问题
I want to allow crawlers to access my domain's root directory (i.e. the index.html file), but nothing deeper (i.e. no subdirectories). I do not want to have to list and deny every subdirectory individually within the robots.txt file. Currently I have the following, but I think it is blocking everything, including stuff in the domain's root.
User-agent: *
Allow: /$
Disallow: /
How can I write my robots.txt to accomplish what I am trying for?
Thanks in advance!
回答1:
There's nothing that will work for all crawlers. There are two options that might be useful to you.

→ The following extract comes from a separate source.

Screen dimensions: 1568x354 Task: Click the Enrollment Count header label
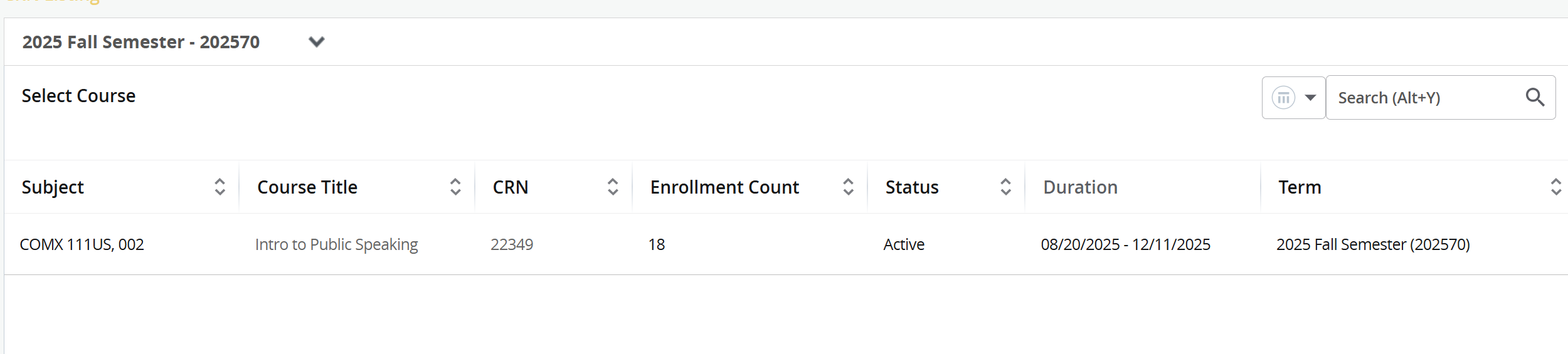pyautogui.click(x=724, y=187)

Robots that allow wildcards should support something like:
Disallow: /*/
The major search engine crawlers understand the wildcards, but unfortunately most of the smaller ones don't.
If you have relatively few files in the root and you don't often add new files, you could use Allow
to allow access to just those files, and then use Disallow: /
to restrict everything else. That is:
User-agent: *
Allow: /index.html
Allow: /coolstuff.jpg
Allow: /morecoolstuff.html
Disallow: /
The order here is important. Crawlers are supposed to take the first match. So if your first rule was Disallow: /
, a properly behaving crawler wouldn't get to the following Allow
lines.
If a crawler doesn't support Allow
, then it's going to see the Disallow: /
and not crawl anything on your site. Providing, of course, that it ignores things in robots.txt that it doesn't understand.
All the major search engine crawlers support Allow
, and a lot of the smaller ones do, too. It's easy to implement.
回答2:
In short no there is no way to do this nicely using the robots.txt standard. Remember the Disallow specifies a path prefix. Wildcards and allows are non-standard.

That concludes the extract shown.